Greffier lors des débats : M. BIERMANN
ARRET :
— réputé contradictoire
— prononcé publiquement par mise à disposition de l’arrêt au greffe de la cour, les parties en ayant été préalablement avisées dans les conditions prévues au deuxième alinéa de l’article 450 du code de procédure civile.
— signé par Mme Isabelle FABREGUETTES, présidente et M. Jérôme BIERMANN, greffier, auquel la minute de la décision a été remise par le magistrat signataire.
*****
FAITS CONSTANTS ET PROCEDURE
Dans sa séance du 16 mai 2023, la commission de surendettement des particuliers du Bas-Rhin a constaté la situation de surendettement de Monsieur [Z] [L] et Madame [J] [M] épouse [L] et a déclaré leur dossier recevable.
Lors de la séance du 8 août 2023, la commission de surendettement a préconisé le rééchelonnement de leurs dettes sur une durée de 84 mois au taux de 0,00% sur la base de mensualités de remboursement de 221 euros.
Sur contestation formée par la société [4], créancière, le juge des contentieux de la protection du tribunal de proximité de Molsheim a, par jugement réputé contradictoire en date du 9 janvier 2024, déclaré recevable le recours formé par la société [4], n’a pas adopté les mesures imposées par la commission de surendettement du Bas Rhin en faveur des époux [L] et a ordonné la suspension pour une durée de 18 mois de l’exigibilité de l’ensemble des créances déclarées au sein de la procédure de surendettement des époux [L].

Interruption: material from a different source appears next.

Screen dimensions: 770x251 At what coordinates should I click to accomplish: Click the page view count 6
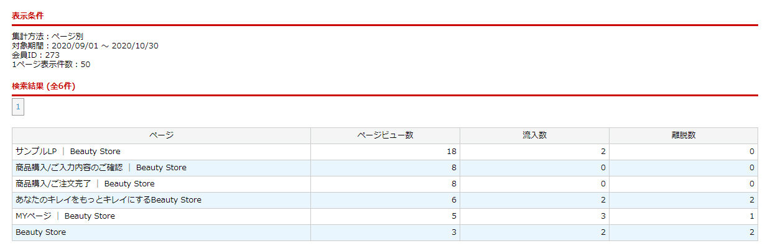coord(454,200)
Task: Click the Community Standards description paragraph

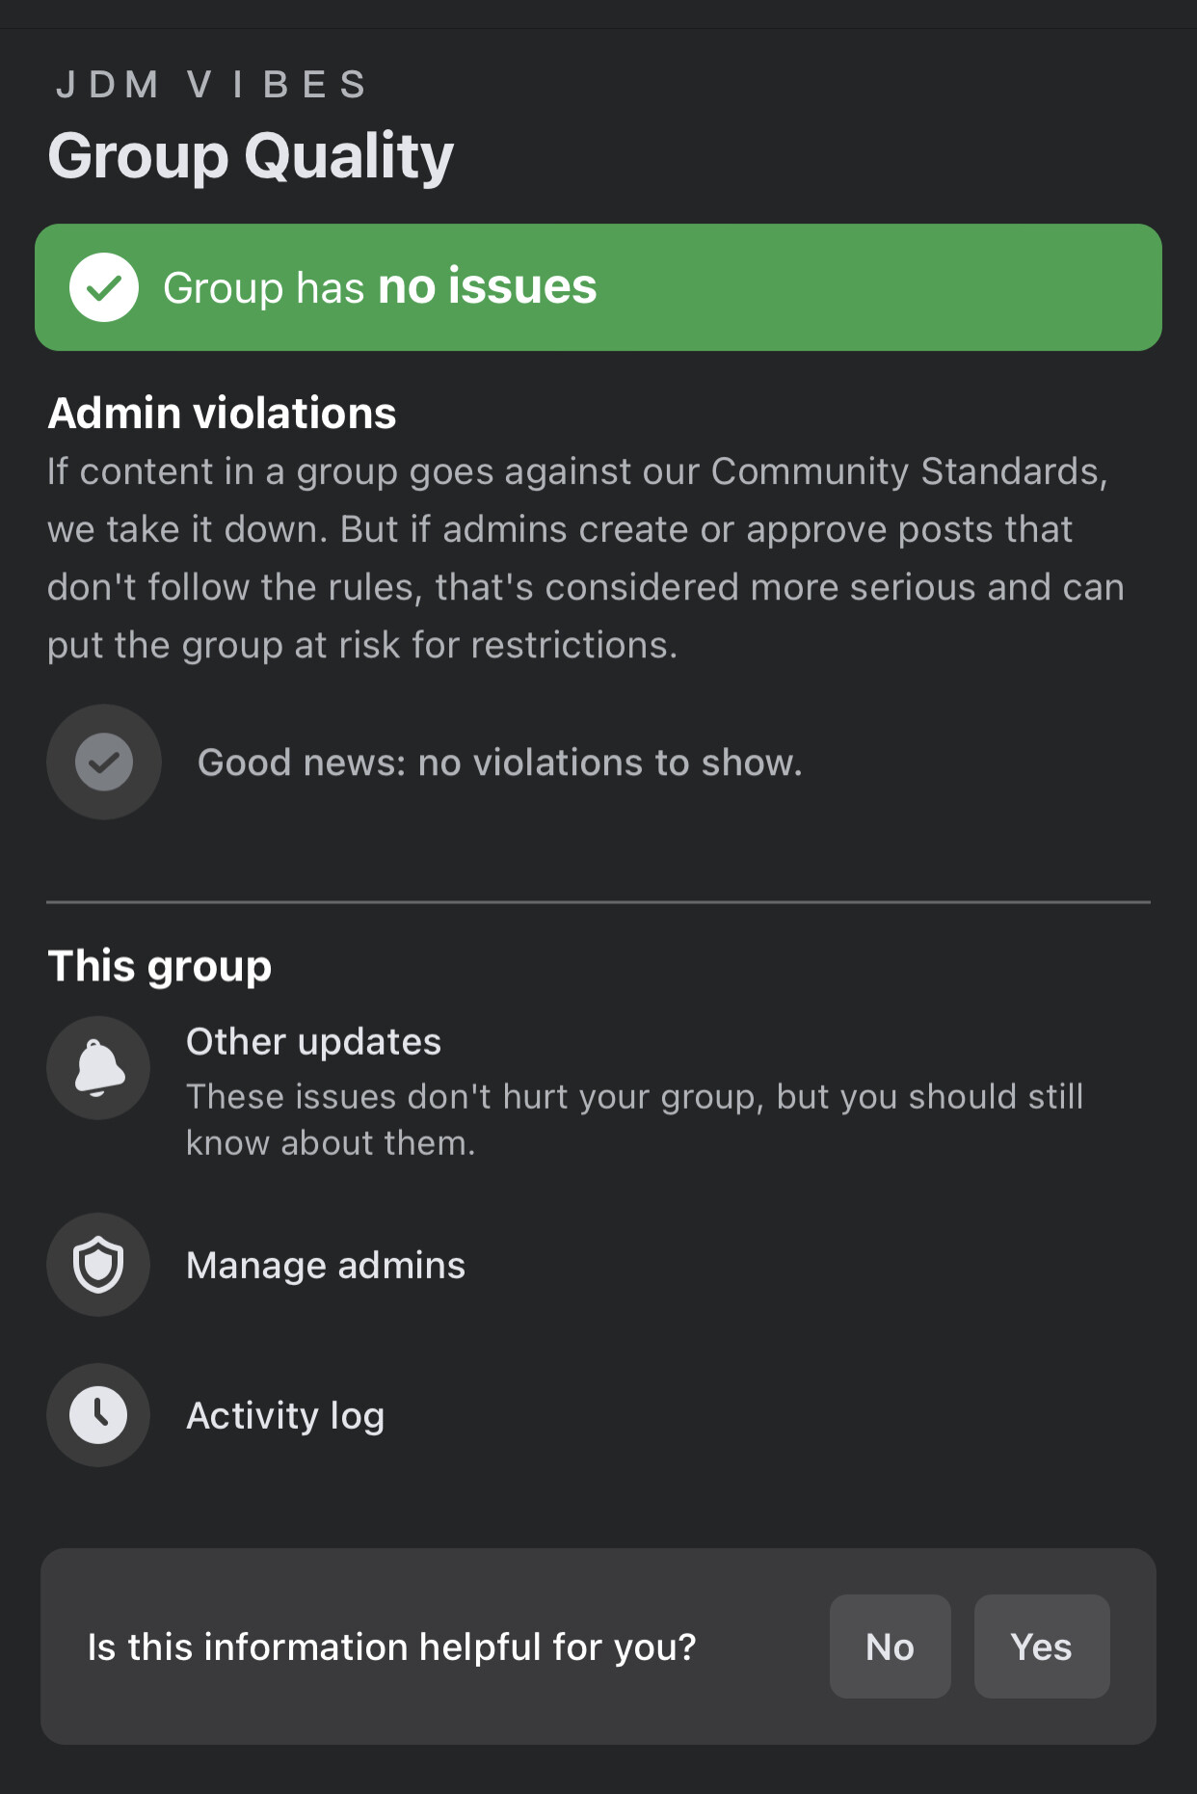Action: coord(586,558)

Pour ce faire, le premier juge a relevé le caractère fluctuant de la situation professionnelle et financière des époux [L] (celle-ci ayant changé entre la décision de la commission de surendettement et l’audience) et l’absence provisoire d’une capacité financière
stable permettant l’élaboration d’un plan de désendettement, et a, en conséquence, accordé aux débiteurs un moratoire de 18 mois afin de leur permettre de stabiliser leurs situations respectives et ainsi augmenter leur capacité de remboursement.
Le jugement a été notifié à la société [30] le 12 janvier 2024.
Elle en a formé appel par lettre recommandée postée le 25 janvier 2024, en faisant valoir qu’ayant accordé aux débiteurs un contrat de location longue durée, elle était propriétaire du véhicule financé et devait recevoir paiement régulier du loyer, calculé en fonction d’un kilométrage et d’une durée précis et d’une prestation d’entretien et maintenance. Elle s’opposait en conséquence à toute suspension du contrat, de nature à générer une perte pour elle, rappelant qu’en cas de non-paiement des échéances, les débiteurs encouraient une résiliation du contrat les rendant redevables d’une indemnité de résiliation et de la restitution du véhicule.
Représentée à l’audience du 3 juin 2024, la société [30] a repris les termes de ses conclusions du 3 mai 2024 tendant à voir :
infirmer le jugement querellé en tant qu’il lui fait grief,
plus précisément, infirmer ledit jugement en ce qu’il a ordonné la suspension, pour une durée de 18 mois, de l’exigibilité des sommes dues par les époux [L] au titre du contrat de location longue durée n°10028785130 en date du 4 mars 2020,
statuant à nouveau de ce chef et au visa notamment des dispositions de l’article 1217 et suivants du code civil : condamner Monsieur et Madame [L] à exécuter le contrat de location longue durée précité en tous ses termes et jusqu’à son terme,
condamner Monsieur et Madame [L] à lui payer la somme de 1 500 euros sur le fondement de l’article 700 du code de procédure civile en sus des dépens.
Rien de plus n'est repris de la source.